Extracted records:
• • • • •
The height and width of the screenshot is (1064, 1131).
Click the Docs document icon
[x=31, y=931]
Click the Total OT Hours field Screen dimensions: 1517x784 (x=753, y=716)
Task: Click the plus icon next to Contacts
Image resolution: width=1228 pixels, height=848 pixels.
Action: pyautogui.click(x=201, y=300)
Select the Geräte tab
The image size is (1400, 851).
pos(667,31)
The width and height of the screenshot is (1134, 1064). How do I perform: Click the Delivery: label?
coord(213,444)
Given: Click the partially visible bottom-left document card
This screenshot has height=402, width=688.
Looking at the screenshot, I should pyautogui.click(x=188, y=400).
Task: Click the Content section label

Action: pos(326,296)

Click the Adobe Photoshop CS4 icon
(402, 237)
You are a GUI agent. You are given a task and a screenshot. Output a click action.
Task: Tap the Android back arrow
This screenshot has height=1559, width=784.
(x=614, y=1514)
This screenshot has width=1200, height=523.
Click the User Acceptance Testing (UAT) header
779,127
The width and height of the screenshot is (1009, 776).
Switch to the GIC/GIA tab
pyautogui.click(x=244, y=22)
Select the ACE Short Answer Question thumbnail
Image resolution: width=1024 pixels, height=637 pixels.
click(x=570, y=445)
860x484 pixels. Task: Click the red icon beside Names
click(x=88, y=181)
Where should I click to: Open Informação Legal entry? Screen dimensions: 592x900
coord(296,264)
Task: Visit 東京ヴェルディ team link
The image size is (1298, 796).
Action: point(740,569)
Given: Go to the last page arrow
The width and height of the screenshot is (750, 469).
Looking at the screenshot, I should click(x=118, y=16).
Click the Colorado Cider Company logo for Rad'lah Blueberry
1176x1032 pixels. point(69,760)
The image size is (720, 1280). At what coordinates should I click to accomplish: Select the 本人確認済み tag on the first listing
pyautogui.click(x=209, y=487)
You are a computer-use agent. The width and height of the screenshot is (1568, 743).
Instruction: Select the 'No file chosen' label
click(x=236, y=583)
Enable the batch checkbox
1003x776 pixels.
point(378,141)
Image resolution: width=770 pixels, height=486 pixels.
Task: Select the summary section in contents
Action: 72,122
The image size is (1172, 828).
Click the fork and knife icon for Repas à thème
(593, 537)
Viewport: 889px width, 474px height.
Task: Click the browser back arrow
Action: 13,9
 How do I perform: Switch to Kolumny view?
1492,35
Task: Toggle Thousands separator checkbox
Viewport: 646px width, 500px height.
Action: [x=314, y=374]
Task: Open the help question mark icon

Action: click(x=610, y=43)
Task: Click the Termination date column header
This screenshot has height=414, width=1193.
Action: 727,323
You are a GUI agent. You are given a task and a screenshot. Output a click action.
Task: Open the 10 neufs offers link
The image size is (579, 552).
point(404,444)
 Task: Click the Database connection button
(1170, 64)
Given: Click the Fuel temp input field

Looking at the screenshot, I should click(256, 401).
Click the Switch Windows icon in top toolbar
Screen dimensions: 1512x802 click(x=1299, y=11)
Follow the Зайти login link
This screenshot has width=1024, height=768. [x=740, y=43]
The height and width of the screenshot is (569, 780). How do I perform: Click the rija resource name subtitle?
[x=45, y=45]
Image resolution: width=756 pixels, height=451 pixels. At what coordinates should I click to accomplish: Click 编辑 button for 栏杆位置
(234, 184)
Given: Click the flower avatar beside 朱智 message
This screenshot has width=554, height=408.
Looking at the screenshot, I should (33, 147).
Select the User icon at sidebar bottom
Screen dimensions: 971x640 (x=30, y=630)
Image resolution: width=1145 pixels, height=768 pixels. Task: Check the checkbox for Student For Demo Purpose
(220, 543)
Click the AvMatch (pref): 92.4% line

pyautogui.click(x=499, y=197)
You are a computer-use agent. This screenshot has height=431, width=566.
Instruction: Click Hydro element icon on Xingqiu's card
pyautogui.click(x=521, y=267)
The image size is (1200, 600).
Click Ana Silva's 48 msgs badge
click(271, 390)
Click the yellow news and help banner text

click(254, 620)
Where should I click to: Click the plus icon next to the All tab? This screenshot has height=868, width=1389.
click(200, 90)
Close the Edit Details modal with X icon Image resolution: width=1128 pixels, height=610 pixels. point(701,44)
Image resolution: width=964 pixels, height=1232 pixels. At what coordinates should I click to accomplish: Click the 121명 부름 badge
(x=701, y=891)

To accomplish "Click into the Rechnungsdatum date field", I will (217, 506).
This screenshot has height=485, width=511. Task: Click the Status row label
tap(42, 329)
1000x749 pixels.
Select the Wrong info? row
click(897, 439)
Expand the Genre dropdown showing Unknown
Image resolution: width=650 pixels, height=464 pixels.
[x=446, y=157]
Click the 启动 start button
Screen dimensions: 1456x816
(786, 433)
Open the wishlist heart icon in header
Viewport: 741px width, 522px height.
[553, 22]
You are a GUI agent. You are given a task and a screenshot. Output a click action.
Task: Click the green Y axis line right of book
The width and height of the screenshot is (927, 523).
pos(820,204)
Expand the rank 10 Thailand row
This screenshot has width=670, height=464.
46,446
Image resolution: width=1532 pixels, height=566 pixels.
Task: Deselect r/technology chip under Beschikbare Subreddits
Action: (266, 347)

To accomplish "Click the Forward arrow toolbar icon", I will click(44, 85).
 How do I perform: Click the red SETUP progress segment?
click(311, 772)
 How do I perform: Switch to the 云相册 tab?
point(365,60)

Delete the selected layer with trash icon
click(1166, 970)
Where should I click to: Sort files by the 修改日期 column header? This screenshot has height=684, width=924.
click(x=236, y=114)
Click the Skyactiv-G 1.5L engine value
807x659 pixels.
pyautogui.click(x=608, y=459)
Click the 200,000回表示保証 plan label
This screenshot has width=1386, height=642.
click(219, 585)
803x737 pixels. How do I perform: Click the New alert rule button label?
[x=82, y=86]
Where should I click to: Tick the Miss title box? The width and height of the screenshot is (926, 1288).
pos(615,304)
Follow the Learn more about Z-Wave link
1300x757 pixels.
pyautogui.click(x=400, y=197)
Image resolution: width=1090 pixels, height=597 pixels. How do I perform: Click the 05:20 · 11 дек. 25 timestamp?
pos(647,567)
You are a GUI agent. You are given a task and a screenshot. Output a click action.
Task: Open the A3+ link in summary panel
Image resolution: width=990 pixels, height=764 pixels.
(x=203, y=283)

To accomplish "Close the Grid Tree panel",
• • • • •
Look for the string "Close" in the data above and return every line that has it.

Close the Edit Details modal with X icon Image resolution: width=1128 pixels, height=610 pixels. point(701,44)
To accomplish "Close the Grid Tree panel",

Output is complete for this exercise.